それからの48時間は悪夢だったと Partrige さんは思い出す。数回浣腸を行ったが Allie の便秘は続き、ほとんどの時間を痛みと不安で泣きながら過ごした。4月6日の真夜中、彼女は母親を自分の部屋に呼び、左側の腹部から突き出ている大きなしこりを彼女に見せた。
「彼女は普段からかなり痩せていましたが、そのときは戦争捕虜(POW)のように見えました」と母親は思い出す。身長 5フィート9インチ(175.2cm)で体重は105ポンド(47.6kg)まで減っており、そのため、そのしこりは恐ろしいほど目立っていた。
翌早朝、母親は彼女をER連れて行き、そこで医師たちが次々に彼女のお腹を触り、Partridge さんに、娘さんには癌の可能性があると告げた。
「それが何であるのか実際に誰にもわからなかったのです」と Allie は思い起こす。母親、そして自分自身がこれ以上パニックに陥らないよう「私の痛みの強さが大したことでないように見せようと」努めてきたと彼女は付け加える。
しかし幸いなことに、わずか数時間後にはその腫瘤が悪性でないことが判明した。腹部超音波検査によって、驚くべきものではあるが、予測できるものだった答えが明らかとなった。

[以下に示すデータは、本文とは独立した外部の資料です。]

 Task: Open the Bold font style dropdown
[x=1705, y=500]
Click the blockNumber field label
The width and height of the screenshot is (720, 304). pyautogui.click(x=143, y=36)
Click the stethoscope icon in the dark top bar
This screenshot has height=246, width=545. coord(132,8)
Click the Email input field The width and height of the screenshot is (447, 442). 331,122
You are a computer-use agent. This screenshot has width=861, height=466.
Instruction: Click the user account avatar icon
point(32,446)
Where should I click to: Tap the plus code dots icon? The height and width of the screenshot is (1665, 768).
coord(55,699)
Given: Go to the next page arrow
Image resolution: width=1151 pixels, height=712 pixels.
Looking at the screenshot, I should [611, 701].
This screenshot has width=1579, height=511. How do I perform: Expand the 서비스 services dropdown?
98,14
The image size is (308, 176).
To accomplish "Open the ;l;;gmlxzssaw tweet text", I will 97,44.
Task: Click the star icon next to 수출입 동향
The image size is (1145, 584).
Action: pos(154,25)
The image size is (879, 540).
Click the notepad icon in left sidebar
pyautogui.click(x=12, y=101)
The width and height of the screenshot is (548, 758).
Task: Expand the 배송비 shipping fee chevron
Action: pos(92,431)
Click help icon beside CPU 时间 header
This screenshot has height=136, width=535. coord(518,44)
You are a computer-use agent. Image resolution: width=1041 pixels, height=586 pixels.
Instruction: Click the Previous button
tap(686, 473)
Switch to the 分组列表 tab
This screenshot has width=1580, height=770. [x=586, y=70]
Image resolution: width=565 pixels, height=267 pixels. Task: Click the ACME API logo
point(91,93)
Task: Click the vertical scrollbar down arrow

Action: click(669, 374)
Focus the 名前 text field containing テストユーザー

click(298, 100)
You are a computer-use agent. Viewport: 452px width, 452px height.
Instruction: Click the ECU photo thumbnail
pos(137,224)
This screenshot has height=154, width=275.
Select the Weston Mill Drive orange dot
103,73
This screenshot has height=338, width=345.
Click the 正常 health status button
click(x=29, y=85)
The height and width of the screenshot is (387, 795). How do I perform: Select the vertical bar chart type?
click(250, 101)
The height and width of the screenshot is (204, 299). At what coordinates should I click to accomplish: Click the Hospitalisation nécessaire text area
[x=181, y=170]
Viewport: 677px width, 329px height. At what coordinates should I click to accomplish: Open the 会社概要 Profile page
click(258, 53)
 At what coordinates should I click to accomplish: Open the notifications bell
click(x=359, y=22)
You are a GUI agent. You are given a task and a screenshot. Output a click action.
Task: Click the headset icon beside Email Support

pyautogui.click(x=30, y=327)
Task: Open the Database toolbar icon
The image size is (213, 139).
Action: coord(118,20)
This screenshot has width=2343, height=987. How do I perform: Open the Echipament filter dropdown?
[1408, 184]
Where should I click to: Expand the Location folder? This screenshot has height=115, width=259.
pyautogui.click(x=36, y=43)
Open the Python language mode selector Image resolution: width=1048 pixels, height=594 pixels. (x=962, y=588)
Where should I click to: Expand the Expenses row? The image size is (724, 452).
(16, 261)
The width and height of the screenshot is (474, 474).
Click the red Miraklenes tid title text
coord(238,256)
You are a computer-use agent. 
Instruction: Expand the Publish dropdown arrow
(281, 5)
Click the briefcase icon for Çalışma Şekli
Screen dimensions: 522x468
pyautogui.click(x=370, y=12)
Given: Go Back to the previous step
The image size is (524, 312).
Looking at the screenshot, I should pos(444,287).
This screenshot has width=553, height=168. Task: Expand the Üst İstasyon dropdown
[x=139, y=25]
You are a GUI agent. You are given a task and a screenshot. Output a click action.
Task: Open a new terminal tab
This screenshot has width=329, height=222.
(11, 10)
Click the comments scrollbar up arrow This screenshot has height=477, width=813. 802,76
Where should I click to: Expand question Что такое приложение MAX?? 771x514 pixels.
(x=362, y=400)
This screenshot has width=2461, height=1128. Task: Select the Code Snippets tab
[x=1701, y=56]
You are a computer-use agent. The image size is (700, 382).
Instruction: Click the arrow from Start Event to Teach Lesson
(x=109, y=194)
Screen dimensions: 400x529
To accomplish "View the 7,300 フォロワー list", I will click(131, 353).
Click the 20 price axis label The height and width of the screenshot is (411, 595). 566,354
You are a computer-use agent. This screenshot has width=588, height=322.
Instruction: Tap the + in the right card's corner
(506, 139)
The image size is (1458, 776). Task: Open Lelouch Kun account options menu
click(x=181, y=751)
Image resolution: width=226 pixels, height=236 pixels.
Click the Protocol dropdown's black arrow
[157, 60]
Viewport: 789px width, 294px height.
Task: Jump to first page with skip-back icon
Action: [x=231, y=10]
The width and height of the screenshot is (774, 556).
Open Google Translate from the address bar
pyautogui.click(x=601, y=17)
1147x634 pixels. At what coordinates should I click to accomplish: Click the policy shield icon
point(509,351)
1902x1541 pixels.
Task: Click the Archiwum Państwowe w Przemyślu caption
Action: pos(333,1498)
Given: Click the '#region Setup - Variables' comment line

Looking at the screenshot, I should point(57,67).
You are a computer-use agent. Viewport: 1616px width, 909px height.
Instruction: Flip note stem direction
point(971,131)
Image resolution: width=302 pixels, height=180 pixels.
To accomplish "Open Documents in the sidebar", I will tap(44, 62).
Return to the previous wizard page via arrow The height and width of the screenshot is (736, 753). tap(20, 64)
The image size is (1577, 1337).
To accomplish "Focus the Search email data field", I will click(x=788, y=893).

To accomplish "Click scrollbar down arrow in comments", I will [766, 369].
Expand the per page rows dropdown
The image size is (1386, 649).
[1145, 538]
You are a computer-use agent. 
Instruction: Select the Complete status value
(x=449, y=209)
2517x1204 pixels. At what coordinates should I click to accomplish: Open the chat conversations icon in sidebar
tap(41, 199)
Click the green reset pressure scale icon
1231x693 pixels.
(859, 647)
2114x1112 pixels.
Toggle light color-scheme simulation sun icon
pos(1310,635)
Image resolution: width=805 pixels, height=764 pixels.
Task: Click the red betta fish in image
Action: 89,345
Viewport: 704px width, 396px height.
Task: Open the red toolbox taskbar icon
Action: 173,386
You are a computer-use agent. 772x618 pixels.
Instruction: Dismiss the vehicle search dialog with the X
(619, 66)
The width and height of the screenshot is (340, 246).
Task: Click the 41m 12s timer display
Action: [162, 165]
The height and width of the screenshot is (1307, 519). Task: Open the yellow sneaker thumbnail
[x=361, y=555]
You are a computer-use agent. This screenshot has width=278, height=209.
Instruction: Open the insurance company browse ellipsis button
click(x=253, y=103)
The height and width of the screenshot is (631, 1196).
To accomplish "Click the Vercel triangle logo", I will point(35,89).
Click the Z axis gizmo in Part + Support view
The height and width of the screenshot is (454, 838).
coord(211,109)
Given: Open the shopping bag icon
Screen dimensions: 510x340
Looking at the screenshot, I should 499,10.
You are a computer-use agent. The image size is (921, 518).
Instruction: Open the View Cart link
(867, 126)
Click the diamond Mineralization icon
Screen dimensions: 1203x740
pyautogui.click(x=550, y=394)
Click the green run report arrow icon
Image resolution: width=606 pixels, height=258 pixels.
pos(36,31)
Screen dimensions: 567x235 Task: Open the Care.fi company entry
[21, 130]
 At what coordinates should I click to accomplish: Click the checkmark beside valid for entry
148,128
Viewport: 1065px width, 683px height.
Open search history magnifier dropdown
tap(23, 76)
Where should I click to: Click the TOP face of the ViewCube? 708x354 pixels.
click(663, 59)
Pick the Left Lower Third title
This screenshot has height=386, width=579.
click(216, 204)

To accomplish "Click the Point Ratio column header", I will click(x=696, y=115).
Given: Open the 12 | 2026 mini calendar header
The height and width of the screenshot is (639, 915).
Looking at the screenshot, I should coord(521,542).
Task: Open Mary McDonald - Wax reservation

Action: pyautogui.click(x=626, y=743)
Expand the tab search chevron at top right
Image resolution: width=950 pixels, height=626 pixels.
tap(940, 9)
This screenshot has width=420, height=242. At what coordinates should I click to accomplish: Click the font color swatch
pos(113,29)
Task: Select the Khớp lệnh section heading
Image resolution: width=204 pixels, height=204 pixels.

Allie は重複子宮(double uterus、または uterus didelphys〔分離重複子宮〕)と呼ばれる稀な異常を持って生まれていたのである。子宮を含む彼女の生殖器の一部が胎生の発生早期に重複化していた。重複子宮では、その重複する器官は通常お互いに隣接しており、単腎で生まれた女性では発生頻度が高い。症例の15~30%で、経血が閉塞しきちんと排出できなくなる。問題の“腫瘤”は貯留した血液であったことが判明した。
オンライン医学百科事典の emedicine によると、uterus didelphys は稀で、推計は 2,000人に1人から100万人に1人と幅広い。これが全く症状を起こさないこともあり、一部の女性では自分にその異常があることを知らないことがあるからである。しかし、通常初潮後に始まる異常な痛みを経験する人たちには手術が必要となることがある。
Uterus didelphys は習慣性流産を来たすこともあり、きわめて稀な例では、数時間、あるいは数日間の間隔で娩出される2卵性双生児を生み出すことがある。
翌日の土曜日朝、手術の予定となった。「実際には彼女には2つの半分のサイズの子宮と2つの子宮頸部があり」、血液を閉じ込めていた膣組織が認められたと Hospital of the University of Pennsylvania の生殖器外科部門の部長 Samantha Pfeifer 氏は言う。思春期婦人科学の専門家である Pfeifer 氏は CHOP の外科医とともに手術を行うために協力を求められていた。
数ヶ月に及ぶ閉塞は Allie の一側の卵管を損傷しており、これを切除しなければならなかった。貯留した血液は他の内臓器を圧迫しており、それらが彼女の尾骨を圧迫し、増悪する痛みや食欲の低下やひどい便秘を起こしていたのである。
ペンシルベニア大医学部の准教授である Pfeifer 氏はこういったケースに対する治療を専門にしている数少ない外科医の1人である。
「腹立たしく思うのは、単腎で生まれた赤ちゃんの母親に、この異常が起こりうること、生理が始まるときに治療が必要になるかもしれないことを、医師たちが伝えていないことです」と Pfeifer 氏は言う。多くの医師たちは医学部でそのような異常について学んでいないために、そのような合併症を知らないのである。
結局、「与えられた条件から正しい結論を導く人間が伝統的に存在しないため、こういった子供たちは数ヶ月、さらには数年にわたって、便秘と痛みで ER を繰り返し受診するのです」多くの放射線科医もこの疾病をよく知っていないと彼女は付け加える。「これが“卵管内の液体”と診断されているのを見たことがあります」
Pfeifer 氏によると、最近彼女はフロリダの2つの病院にいたことのある10代の患者を手術したが、「そこでは誰もこの病気のことを聞いたことがありませんでした」という。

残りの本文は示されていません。